Researchers have found senior women can benefit from four types of exercise. In combination, these activities are a powerhouse for staying healthy and living fully:

  1. Aerobic endurance. Aerobic activities, exercises that help circulate more oxygen in your blood, are critical to improving cardiovascular health and retaining brain and memory function. Activities can range from walking to dancing or any continuous activities that keeps your heart rate up.
  1. Balance exercises. In the US, one in three seniors falls each year, often because of a decline in balance. Of those who fall, another one in three suffers moderate to severe injuries, from disabling hip fractures to traumatic brain injuries. Regularly doing a few simple exercises, such as Tai Chi – a centuries-old Chinese practice – can gradually improve balance, enhance coordination, and lower your risk of falling.
  1. Flexibility training. Stretching is an essential part of staying nimble. To increase joint and muscle flexibility, more and more seniors are exploring yoga. This ancient art combines gentle, stretching movements with deep breathing techniques that can lower stress and deepen your sense of well-being. “Chair yoga” exercises and relaxation practices, which can be done without getting on the floor, are a good choice for those with mobility challenges.
  1. Strength-building workouts. Between the ages of 50 and 70, women lose about 30 percent of their muscle mass – and another 30 percent is lost with each decade. Strength-building exercises, such as resistance training using elastic bands and free weights, improve muscle tone and can reduce age-related muscle loss.

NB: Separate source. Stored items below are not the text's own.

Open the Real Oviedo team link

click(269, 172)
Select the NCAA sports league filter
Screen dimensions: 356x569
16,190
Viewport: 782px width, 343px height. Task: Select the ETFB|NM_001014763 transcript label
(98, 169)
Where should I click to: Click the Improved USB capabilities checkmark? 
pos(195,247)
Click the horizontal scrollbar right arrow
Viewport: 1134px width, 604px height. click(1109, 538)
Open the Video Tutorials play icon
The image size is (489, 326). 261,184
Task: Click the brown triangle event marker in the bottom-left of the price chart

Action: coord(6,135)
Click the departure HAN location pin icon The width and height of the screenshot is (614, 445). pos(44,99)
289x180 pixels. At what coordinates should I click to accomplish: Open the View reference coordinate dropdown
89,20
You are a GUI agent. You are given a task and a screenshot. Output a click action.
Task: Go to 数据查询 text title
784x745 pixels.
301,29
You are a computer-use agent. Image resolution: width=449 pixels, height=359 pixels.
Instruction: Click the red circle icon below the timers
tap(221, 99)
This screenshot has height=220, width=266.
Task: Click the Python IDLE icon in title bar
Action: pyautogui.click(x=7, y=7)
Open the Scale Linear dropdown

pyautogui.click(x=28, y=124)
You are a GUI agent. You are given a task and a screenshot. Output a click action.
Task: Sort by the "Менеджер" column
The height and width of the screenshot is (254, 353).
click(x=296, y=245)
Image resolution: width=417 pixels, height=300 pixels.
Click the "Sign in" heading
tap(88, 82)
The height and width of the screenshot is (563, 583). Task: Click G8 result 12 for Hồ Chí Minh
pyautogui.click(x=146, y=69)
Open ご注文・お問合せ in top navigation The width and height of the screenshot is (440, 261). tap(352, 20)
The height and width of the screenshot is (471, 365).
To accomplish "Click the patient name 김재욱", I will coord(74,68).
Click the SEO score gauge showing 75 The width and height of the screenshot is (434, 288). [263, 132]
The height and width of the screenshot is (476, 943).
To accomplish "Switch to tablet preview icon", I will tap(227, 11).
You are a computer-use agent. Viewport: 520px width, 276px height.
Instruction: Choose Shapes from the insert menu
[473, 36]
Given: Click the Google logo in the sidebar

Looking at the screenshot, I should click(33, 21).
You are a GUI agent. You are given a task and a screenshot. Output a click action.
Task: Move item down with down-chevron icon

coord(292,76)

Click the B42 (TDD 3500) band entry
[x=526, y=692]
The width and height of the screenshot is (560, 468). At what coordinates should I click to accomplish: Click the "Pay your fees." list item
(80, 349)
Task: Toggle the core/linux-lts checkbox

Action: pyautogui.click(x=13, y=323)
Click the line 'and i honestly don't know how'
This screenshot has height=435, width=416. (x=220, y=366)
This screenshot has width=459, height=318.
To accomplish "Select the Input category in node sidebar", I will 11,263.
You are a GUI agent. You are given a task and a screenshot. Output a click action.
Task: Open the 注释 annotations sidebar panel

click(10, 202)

Maximizing the mental benefits of exercise

Regular physical activity releases endorphins, the body’s natural painkillers. The result? An elevated mood and lowered tendency toward depression. It’s also a powerful antidote to social isolation. Exercise can open new doors to interaction and reduce feelings of loneliness, which are experienced regularly by nearly half of all older adults.

Studies have found that exercise also enhances memory, slows down mental decline, and reduces the risk of developing Alzheimer’s disease. For those who have memory challenges, simple activities, such as walking, stretching, and completing routine household chores, can improve cognition – while building stronger muscles and more flexible joints that enable self-sufficiency.

Getting started
All the evidence points in the same direction: sedentary living makes aging worse, while regular exercise in the senior years delivers a host of physical, mental, and social benefits.

Check with your doctor before starting an exercise program. Craft a plan that’s just right for your state of health, physical abilities, and fitness goals. Start slowly and build gradually. Include aerobic endurance, balance exercises, and flexibility and strength training as part of your routine. You can steadily achieve overall fitness with an investment of just 30 minutes a day – while the restorative powers of exercise will last a lifetime.